YOUR OBJECTIVE. Within the entries below, find every line that has the string "will", then copy it.

WORKING DATA.
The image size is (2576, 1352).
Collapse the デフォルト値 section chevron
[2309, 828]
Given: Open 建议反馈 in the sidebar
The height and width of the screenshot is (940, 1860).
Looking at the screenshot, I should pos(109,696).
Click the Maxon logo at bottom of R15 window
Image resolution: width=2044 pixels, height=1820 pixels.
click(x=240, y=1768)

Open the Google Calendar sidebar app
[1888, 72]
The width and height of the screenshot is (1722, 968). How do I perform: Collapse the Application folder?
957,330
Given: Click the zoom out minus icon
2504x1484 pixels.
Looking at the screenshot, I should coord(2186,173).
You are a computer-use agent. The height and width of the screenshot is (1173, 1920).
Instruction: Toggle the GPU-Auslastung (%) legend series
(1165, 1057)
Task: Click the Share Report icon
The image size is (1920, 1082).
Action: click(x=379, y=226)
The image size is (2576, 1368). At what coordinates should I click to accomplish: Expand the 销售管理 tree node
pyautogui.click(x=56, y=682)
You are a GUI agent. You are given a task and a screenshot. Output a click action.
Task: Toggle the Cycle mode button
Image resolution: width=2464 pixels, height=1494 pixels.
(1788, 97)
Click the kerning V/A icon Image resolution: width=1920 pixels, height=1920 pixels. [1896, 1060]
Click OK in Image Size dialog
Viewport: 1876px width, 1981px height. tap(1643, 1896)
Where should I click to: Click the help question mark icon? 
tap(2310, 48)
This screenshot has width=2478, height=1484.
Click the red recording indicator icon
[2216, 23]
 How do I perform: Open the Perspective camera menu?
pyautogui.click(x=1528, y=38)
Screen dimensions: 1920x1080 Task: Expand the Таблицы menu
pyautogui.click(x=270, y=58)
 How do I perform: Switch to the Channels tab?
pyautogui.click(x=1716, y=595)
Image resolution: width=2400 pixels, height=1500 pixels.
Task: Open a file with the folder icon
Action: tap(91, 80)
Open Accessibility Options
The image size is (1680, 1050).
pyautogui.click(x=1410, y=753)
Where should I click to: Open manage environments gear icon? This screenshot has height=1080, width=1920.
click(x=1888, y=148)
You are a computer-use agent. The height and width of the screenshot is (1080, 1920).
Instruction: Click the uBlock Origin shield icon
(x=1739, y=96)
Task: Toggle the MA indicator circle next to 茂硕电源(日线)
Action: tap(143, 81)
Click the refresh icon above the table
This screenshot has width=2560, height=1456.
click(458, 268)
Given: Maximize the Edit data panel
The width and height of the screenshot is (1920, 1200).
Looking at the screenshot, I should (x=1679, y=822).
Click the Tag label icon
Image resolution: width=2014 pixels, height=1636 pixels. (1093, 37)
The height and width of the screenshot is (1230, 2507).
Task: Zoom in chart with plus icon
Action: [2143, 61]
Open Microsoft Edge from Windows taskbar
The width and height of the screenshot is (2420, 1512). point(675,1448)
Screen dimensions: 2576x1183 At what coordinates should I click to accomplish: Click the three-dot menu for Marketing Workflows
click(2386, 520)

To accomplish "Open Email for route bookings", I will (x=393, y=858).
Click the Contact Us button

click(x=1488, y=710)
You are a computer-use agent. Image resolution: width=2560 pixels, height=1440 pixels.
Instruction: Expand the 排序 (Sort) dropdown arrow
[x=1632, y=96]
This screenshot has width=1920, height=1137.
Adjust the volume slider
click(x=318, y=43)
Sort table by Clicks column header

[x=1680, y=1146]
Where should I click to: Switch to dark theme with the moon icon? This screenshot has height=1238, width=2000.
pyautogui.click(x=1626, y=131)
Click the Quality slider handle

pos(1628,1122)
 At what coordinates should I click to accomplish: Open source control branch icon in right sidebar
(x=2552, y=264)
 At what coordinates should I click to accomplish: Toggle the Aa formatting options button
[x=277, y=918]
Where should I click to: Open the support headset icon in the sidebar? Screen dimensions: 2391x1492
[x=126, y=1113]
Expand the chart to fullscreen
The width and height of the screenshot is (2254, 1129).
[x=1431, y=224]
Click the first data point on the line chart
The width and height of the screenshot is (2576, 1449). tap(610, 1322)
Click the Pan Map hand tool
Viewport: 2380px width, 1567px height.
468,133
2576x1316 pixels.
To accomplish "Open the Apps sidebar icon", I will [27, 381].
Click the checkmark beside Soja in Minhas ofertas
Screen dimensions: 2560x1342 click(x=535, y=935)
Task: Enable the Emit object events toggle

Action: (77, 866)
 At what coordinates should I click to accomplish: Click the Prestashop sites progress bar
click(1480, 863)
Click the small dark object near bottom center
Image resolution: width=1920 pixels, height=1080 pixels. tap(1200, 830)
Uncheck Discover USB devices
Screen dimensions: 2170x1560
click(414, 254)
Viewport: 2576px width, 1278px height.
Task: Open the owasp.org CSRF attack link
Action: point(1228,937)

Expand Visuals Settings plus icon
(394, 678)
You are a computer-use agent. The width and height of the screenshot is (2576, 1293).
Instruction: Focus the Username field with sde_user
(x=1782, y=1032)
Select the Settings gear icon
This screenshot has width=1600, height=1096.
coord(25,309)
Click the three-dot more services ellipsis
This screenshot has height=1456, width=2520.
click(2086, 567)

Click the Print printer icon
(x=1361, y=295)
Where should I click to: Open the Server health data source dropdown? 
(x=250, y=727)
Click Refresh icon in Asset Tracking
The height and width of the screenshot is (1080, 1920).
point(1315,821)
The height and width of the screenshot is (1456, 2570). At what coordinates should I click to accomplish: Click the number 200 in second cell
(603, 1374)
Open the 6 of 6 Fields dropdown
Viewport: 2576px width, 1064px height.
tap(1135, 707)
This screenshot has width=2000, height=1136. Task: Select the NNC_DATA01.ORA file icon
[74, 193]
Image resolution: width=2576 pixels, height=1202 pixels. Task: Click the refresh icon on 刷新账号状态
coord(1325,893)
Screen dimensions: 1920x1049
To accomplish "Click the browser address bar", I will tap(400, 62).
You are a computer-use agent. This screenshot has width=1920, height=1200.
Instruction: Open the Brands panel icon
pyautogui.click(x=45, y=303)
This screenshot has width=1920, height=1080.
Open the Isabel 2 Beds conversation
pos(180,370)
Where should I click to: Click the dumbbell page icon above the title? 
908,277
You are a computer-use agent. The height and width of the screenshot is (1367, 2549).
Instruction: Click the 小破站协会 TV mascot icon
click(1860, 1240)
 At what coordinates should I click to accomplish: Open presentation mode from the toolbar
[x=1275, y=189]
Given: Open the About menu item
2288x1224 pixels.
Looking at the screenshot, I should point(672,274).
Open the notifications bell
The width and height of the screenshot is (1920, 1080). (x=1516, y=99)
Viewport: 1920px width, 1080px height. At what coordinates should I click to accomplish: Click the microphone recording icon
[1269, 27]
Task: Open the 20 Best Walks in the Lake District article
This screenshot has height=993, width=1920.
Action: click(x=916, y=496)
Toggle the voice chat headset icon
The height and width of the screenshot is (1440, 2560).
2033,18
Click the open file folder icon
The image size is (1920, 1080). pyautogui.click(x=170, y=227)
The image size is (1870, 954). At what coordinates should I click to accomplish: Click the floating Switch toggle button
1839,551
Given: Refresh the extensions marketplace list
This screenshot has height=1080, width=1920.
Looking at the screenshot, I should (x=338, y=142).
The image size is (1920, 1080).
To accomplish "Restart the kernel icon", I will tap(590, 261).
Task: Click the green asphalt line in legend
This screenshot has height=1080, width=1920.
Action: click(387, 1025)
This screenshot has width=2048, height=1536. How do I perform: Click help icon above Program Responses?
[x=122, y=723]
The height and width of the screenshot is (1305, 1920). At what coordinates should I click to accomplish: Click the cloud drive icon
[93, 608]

ANSWER BOX.
To accomplish "Open Email for route bookings", I will (x=393, y=858).
To accomplish "Open the Apps sidebar icon", I will [27, 381].
To accomplish "Click the browser address bar", I will tap(400, 62).
To accomplish "Restart the kernel icon", I will tap(590, 261).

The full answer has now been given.